Dito&Feito

Bastou o anúncio do resgate financeiro espanhol para se ouvirem de novo, em Portugal, as vozes do costume, apelando ao afrouxamento das medidas de austeridade e ao incumprimento do memorando da troika.

mário soares apressou-se a dizer que de espanha vem «um bom exemplo para portugal repensar a sua política», fez questão de citar «membros ilustres do psd, como manuela ferreira leite, rui rio, pacheco pereira, entre outros, que se têm pronunciado contra as políticas de austeridade» e de ameaçar o governo de passos coelho:«ou muda as políticas de austeridade ou sujeita-se a um isolamento político, que lhe será fatal». antónio josé seguro, na mesma linha, também veio lembrar as «vozes no interior do psd, como manuela ferreira leite e rui rio» (esqueceu-se de pacheco pereira?) e salientar, a propósito de alegadas facilidades concedidas a espanha, que «não podem existir países de primeira e outros de segunda». são os arautos do regresso à prevalência do facilitismo em contraponto à continuidade de uma política de rigor e exigência.
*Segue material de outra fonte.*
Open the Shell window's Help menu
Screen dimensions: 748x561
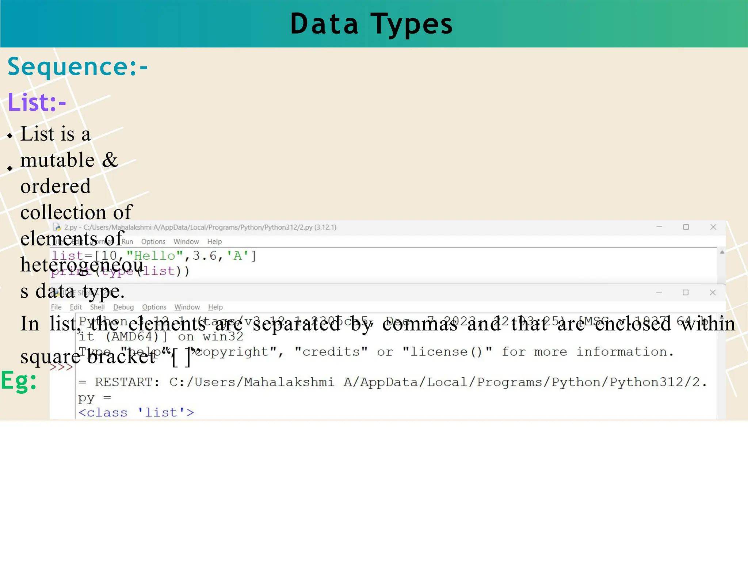[x=215, y=307]
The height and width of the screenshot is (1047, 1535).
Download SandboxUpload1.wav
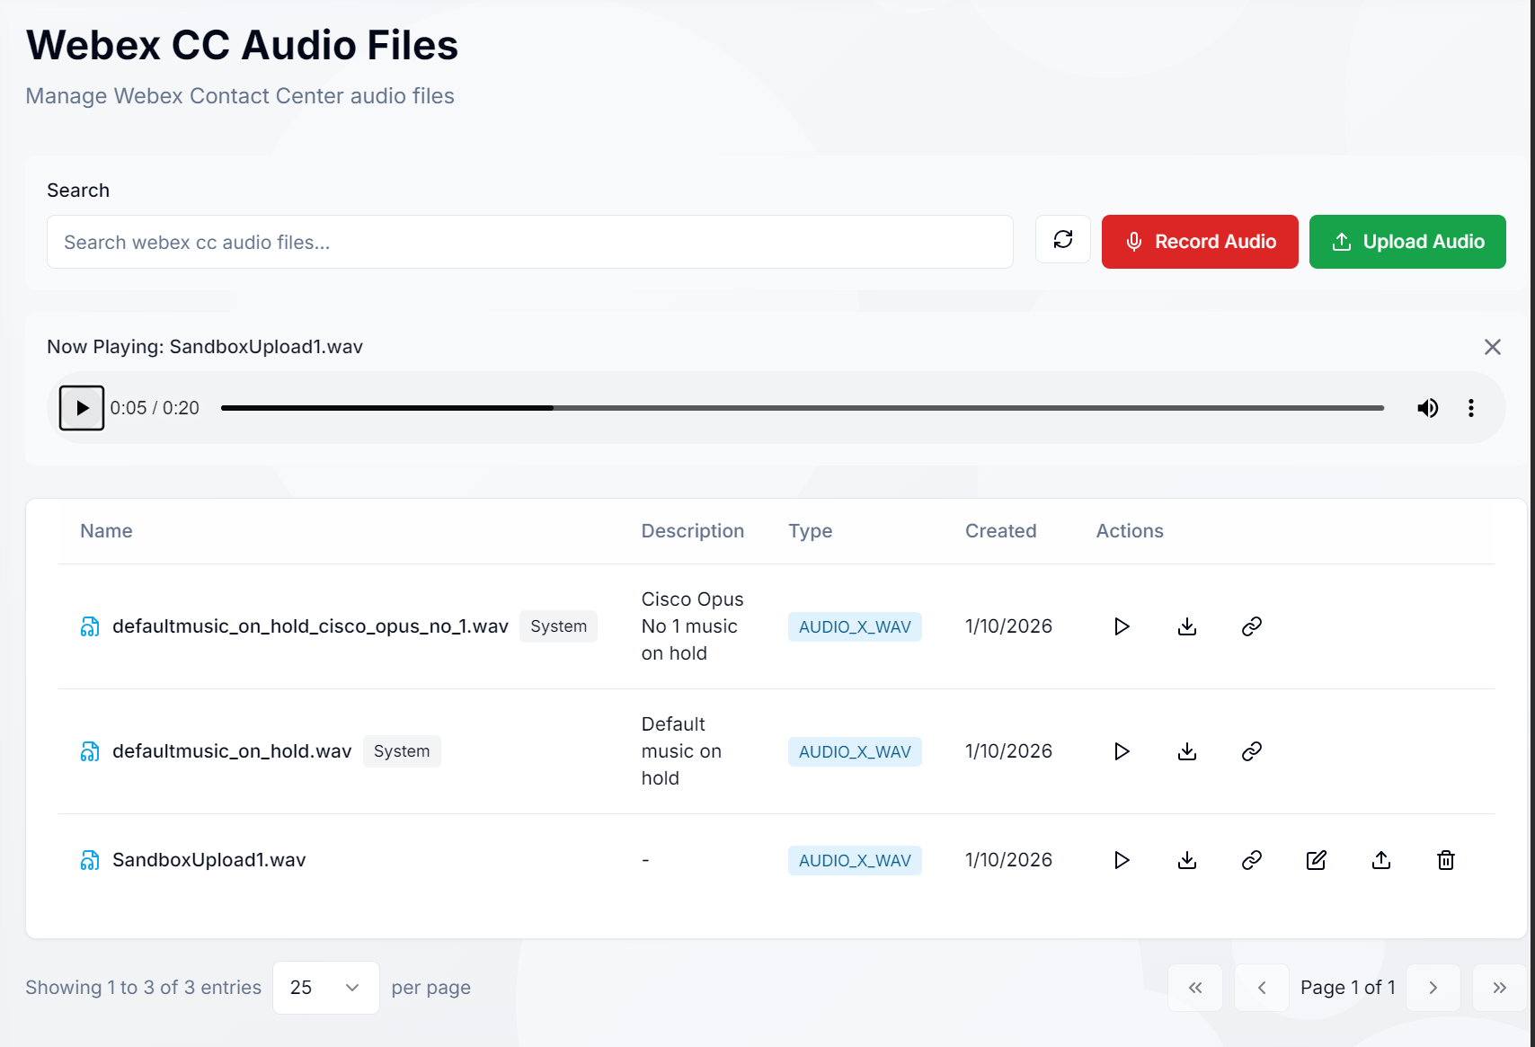(1186, 860)
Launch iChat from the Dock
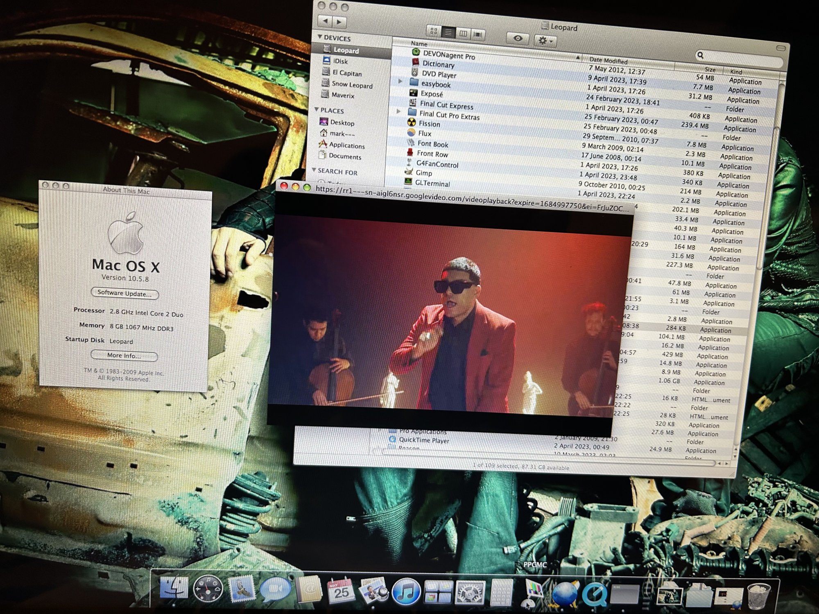819x614 pixels. click(275, 591)
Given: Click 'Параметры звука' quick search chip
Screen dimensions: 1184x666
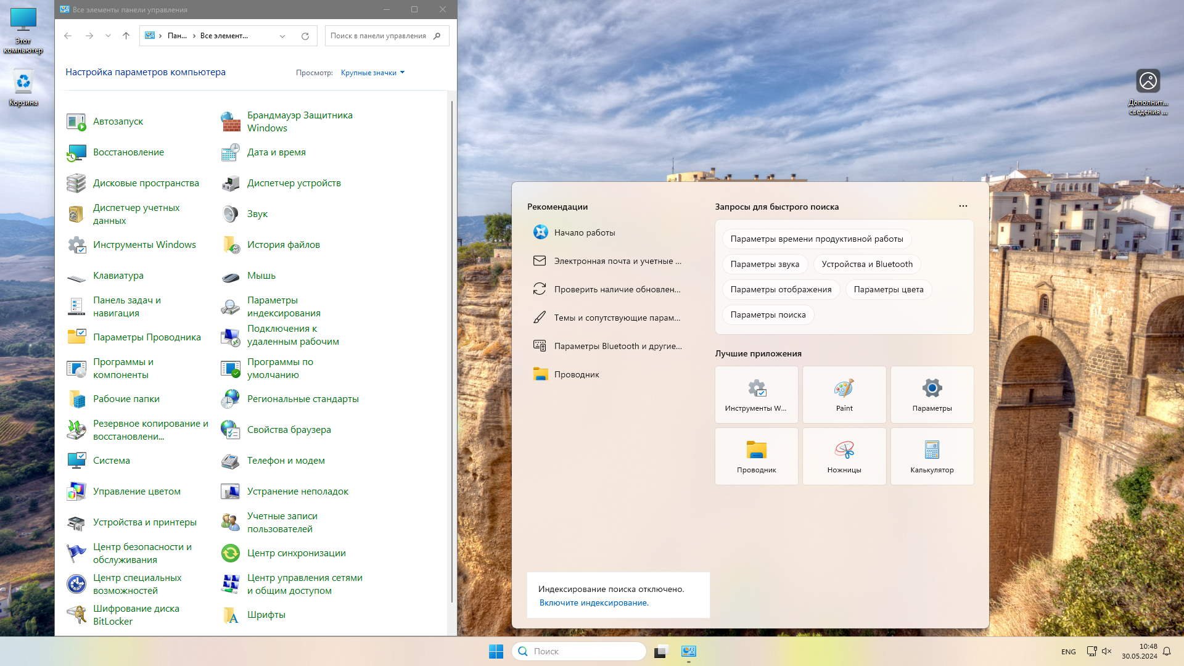Looking at the screenshot, I should (764, 264).
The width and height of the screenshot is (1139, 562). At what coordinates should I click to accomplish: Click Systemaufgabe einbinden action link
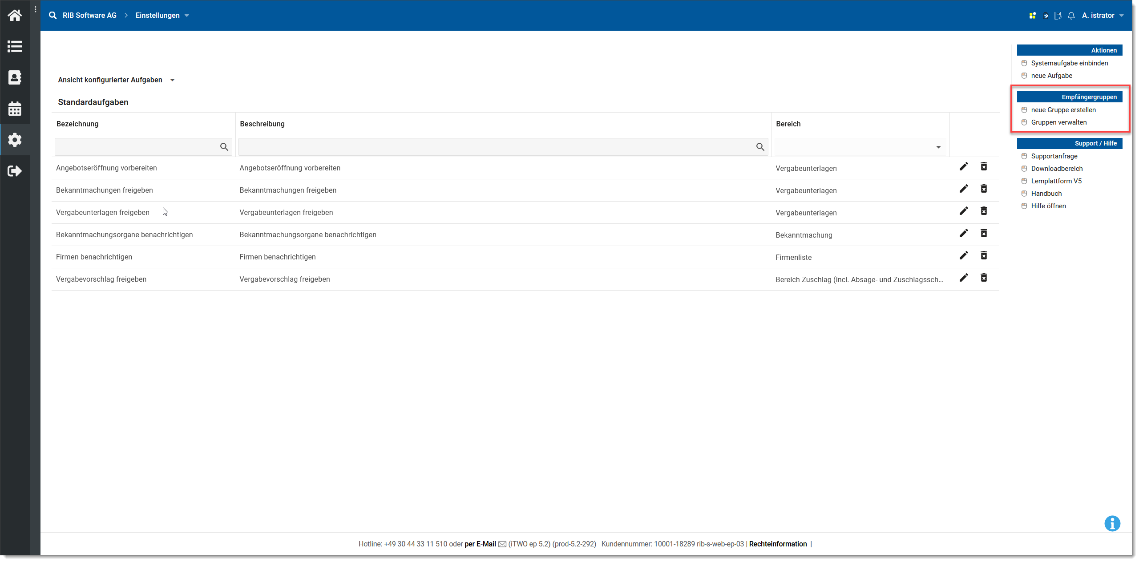[x=1069, y=63]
porque o risco que o país corre não é de excesso da terapia de austeridade e de sacrifícios que os portugueses estão obrigados a fazer. o risco é portugal chegar ao fim deste ciclo de austeridade, de três ou quatro anos, e não ter corrigido os seus defeitos estruturais.

o primeiro dos quais é um estado insustentavelmente despesista, consumidor de mais de metade dos recursos do país, enxameado de clientelas partidárias e de serviços inúteis ou excedentários – que qualquer poder político, seja do psd seja do ps, terá sempre a propensão de proteger, limitando-se a reformas cosméticas que não alterem, no essencial, os interesses instalados.

é imperioso reduzir de vez o peso do estado, mas também é indispensável travar os apelos ao crédito fácil que fez agravar os incomportáveis níveis de endividamento de muitas famílias e empresas, agora a viverem situações dramáticas e falências em série. tal como é obrigatório limitar o proteccionismo que tem sido concedido à banca – sempre beneficiária de impostos favoráveis e de uma supervisão complacente e permissiva – ou a empresas do regime, como a edp, a pt ou a galp, que há muito gozam de um estatuto privilegiado e de várias benesses por parte do estado.

o problema não é a austeridade ou o seu grau de aplicação. o problema é chegar ao fim desta crise e deixar que quase tudo fique na mesma.